Writers Guild alleges many members were denied overtime pay

New York employees may work for several reasons — they enjoy the job, they would be bored if not employed, etc. — but almost all would agree that a primary reason they work is for the money. People need money to pay their bills and enjoy life, and most expect that their jobs will provide this income for them. Unfortunately, however, some employees are taken advantage of by their employers and forced to work long hours while being denied overtime. Because there are wage & hour laws that prevent this sort of behavior, employees in this situation can file a lawsuit against their employers.

Last November, the Writers Guild of America East alleged that many writers and producers for reality shows were not being paid the overtime they were due. They estimated a loss of $40 million in unpaid overtime. A few shows, including “Pawn Stars” and “The First 48,” among others, were noted as violators. In response to these allegations, the executive director of the union will soon testify about unpaid overtime and other illegal working conditions before the New York City Council.

An employee’s right to a fair wage and overtime pay is ensured and governed by the Fair Labor Standards Act. This law covers private sector employees, as well as government employees at all levels — local, state and federal. New York supplements this federal law with its own wage orders and Labor Law. These laws classify employees as exempt and nonexempt. The law provides that nonexempt employees should be paid, at a minimum, the minimum wage for a 40-hour work week and then a higher wage for any hours above that 40-hour mark. State laws can raise the minimum wage or the overtime wage but cannot reduce it to less than that mandated by federal law.
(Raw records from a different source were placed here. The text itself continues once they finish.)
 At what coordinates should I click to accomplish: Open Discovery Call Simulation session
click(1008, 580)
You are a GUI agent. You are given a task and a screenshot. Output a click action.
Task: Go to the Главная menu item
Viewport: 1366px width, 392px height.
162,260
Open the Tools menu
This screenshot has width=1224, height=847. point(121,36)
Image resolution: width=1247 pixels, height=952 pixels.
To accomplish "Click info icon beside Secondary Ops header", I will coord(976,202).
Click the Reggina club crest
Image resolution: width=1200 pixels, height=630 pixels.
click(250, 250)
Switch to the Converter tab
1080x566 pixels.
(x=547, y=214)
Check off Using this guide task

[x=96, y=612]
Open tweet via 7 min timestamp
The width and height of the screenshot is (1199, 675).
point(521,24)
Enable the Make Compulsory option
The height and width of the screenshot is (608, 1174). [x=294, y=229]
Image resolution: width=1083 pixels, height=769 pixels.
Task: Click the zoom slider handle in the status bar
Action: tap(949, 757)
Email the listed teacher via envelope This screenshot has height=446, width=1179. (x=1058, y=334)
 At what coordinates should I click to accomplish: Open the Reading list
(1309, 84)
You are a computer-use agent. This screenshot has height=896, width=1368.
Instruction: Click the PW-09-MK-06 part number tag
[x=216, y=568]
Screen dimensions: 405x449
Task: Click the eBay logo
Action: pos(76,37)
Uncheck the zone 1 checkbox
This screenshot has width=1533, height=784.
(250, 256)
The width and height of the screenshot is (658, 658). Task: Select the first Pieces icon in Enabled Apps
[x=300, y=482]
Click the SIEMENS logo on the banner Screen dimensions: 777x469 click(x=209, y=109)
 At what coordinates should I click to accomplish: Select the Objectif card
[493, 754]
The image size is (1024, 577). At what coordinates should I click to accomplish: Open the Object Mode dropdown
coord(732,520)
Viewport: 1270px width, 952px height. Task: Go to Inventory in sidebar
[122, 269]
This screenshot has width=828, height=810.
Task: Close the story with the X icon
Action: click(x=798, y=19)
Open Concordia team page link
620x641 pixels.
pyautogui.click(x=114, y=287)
Employees who are not paid overtime as required by law can take advantage of legal mechanisms to hold their employers accountable. This not only ensures that workplace standards are met and that employees receive fair treatment, but it can also allow an employee to recover unpaid overtime and other pay. Discussing the case with an attorney experienced in this area of law can give employees the assistance and information they need in order to protect their rights and get paid adequately for their work.